Il potere che viene offerto non è quello dell’abilità omiletica di Pietro di eccitare la folla ad una reazione emotiva, né quello della sincera determinazione interiore della folla di rimettere a posto le cose con Dio. La predicazione di Pietro a Pentecoste è fatta in modo tale da non lasciare alcun dubbio che si tratta del potere dello Spirito. È vero che la folla reagisce, chiedendo che cosa deve fare adesso, ma la sua azione è una risposta, non un’iniziativa. La parola che Pietro ha detto loro non è qualche cosa che abbiano derivato dal loro essere interiore né è parte della loro esperienza o della loro inclinazione naturale. Niente di tutto questo può salvarli, perché appartengono, come tutti noi, a una perversa generazione (At 2:40). Li salva la fede in Cristo (At 16:31).

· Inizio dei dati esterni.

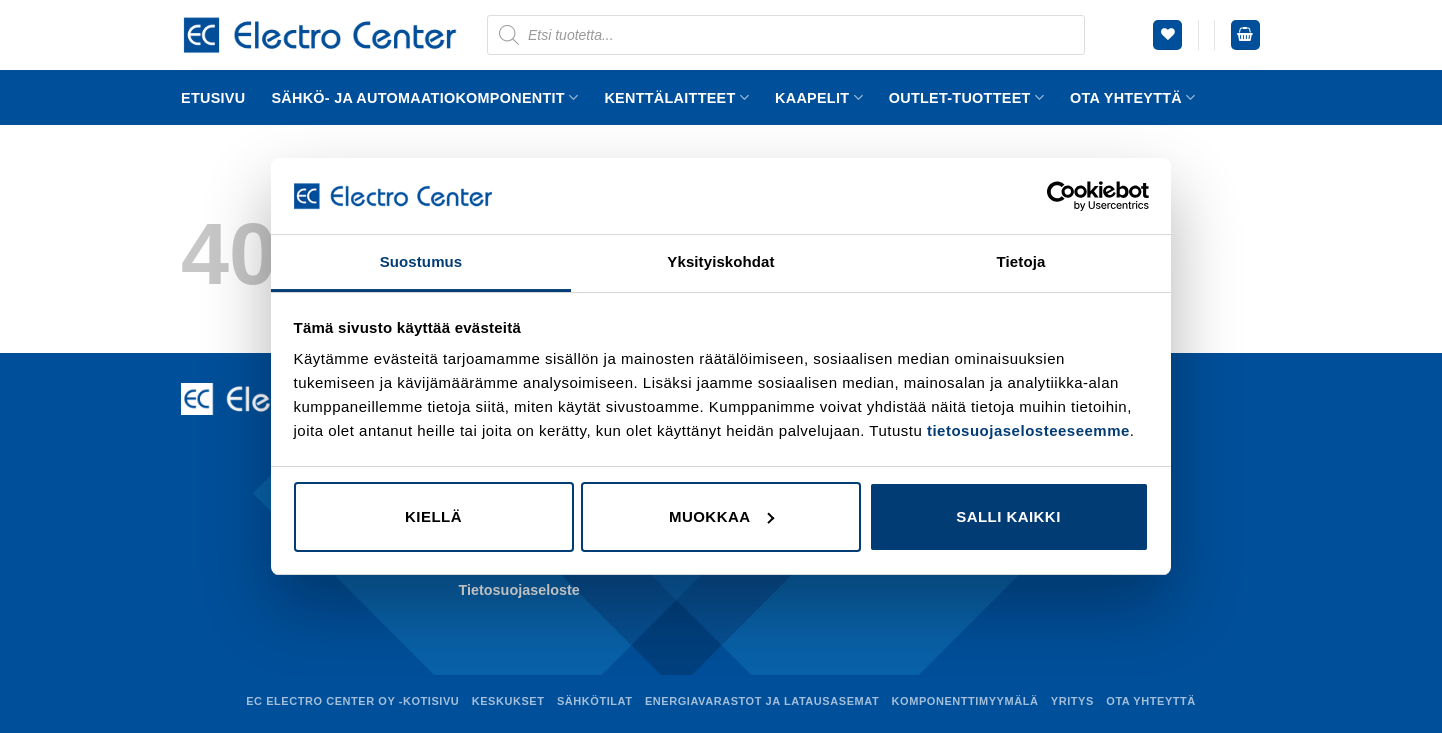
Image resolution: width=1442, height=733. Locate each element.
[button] (1245, 35)
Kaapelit (819, 97)
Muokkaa (722, 516)
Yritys (1072, 701)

L’uso che Luca fa della forma verbale dell’imperativo passivo (At 2:40) indica questo carattere esterno dello Spirito e della sua opera a loro favore. Infatti il senso dell’originale non è tanto “Salvatevi…”, quanto piuttosto “Lasciatevi salvare”. Qui c’è la salvezza non come sincero sforzo umano, bensì come salvezza che oltrepassa tale sforzo, una salvezza che può venire solo come chiamata, come risposta e come azione dello Spirito, il quale al tempo stesso ne dà testimonianza e la rende possibile per la folla. Luca non perde mai di vista che anche per la salvezza, che è opera di Dio, l’uomo deve investire la sua libertà e impegnare la sua responsabilità. L’offerta della salvezza legata a Cristo divide il popolo eletto tra un Israele fedele alla sua vocazione e un Israele ostinato, accusato di generazione perversa (De 32:5).

Conclusione

Luca conclude la narrazione dando un’altra notizia straordinaria, l’effetto dell’esortazione di Pietro è sorprendente:

“Quelli che accettarono la sua parola furono battezzati; e in quel giorno furono aggiunte a loro circa tremila persone” (At 2:41).

La parola condivisa genera una nuova identità. È lo Spirito che ha fatto nascere la prima comunità di credenti. Il gruppo apostolico sperimenterà così il pieno compimento della promessa fatta ad Abramo di renderlo padre di una “moltitudine di popoli” (Ge 17:4-5; Eb 11,12) e il popolo d’Israele qui radunato e rappresentato da questi Giudei, accoglierà la Nuova Alleanza, proclamata a loro per la prima volta pubblicamente.

L’esegesi cristiana vedrà in questo avvenimento di Pentecoste l’opposto di quanto si verificò a Babele (Ge 11:1-9). Il dono dello Spirito restituisce agli uomini e ai popoli quell’unità che essi avevano perduto, perché la lingua dello Spirito è l’unica capace di unire. Da questo momento la Parola di Dio inizierà la sua corsa per conquistare tutte le genti, cominciando proprio da Gerusalemme. La chiesa edificata da Gesù (Mt 16:18), è ora una realtà e inizia il suo cammino, crescendo e sperimentando altre esperienze simili alla Pentecoste.    

[1] “L’effluvio o soffio divinatorio… apre certi pori che fanno entrare immagini dell’avvenire, alla maniera dei vapori che, quando salgono alla testa, provocano nell’anima movimenti e rivelano pensieri tenuti fino ad ora nascosti e segreti” (Plutarco, De defectu oraculorun 40,432D-De ebrietate 146).